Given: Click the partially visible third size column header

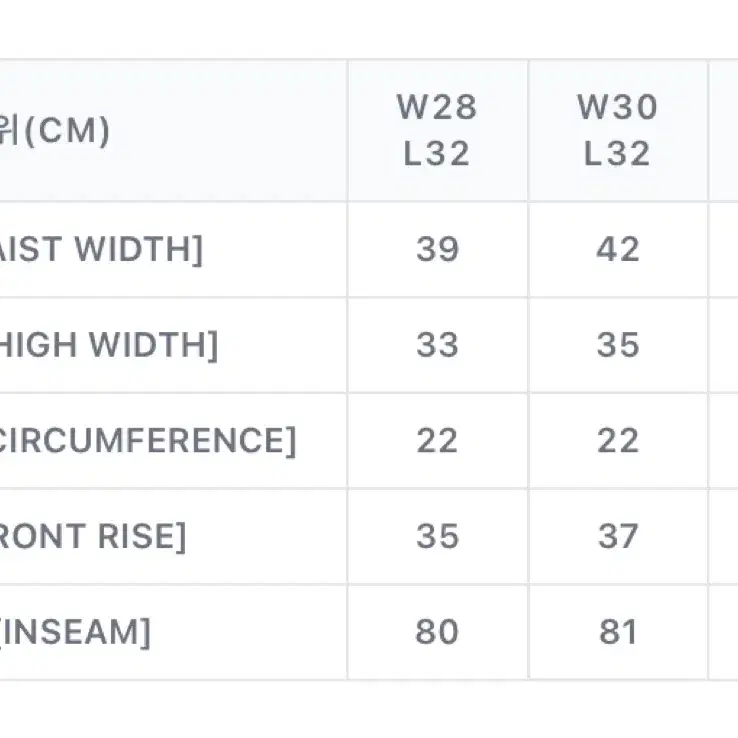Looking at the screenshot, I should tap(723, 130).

==

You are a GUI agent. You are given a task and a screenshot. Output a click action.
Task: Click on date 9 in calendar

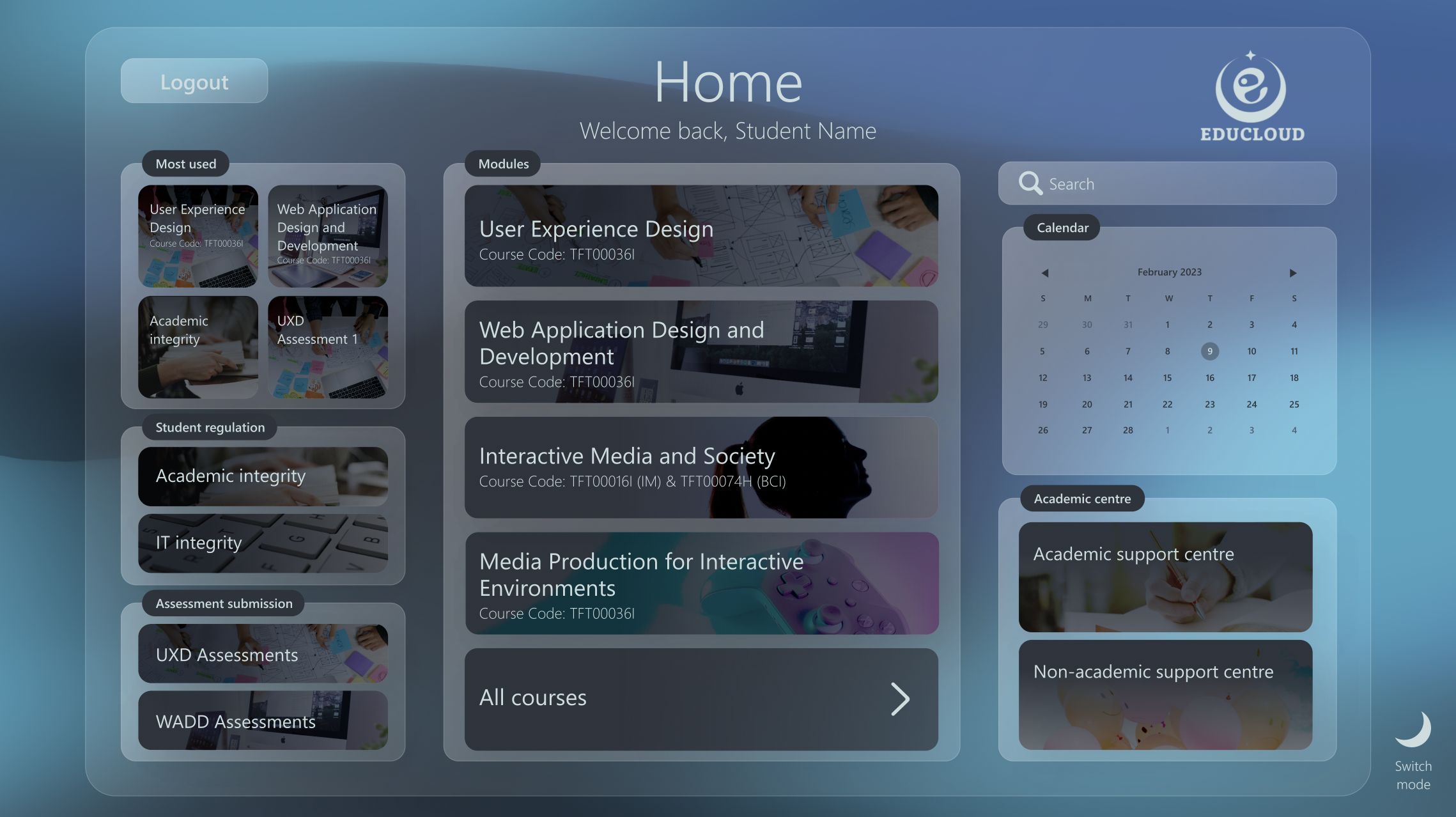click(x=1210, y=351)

= TASK REQUIREMENTS =
Return the lines from the one containing "You are a GUI" through the one containing "click(x=1210, y=351)", unchanged, leaving out the pictures.

= RESPONSE =
You are a GUI agent. You are given a task and a screenshot. Output a click action.
Task: Click on date 9 in calendar

click(x=1210, y=351)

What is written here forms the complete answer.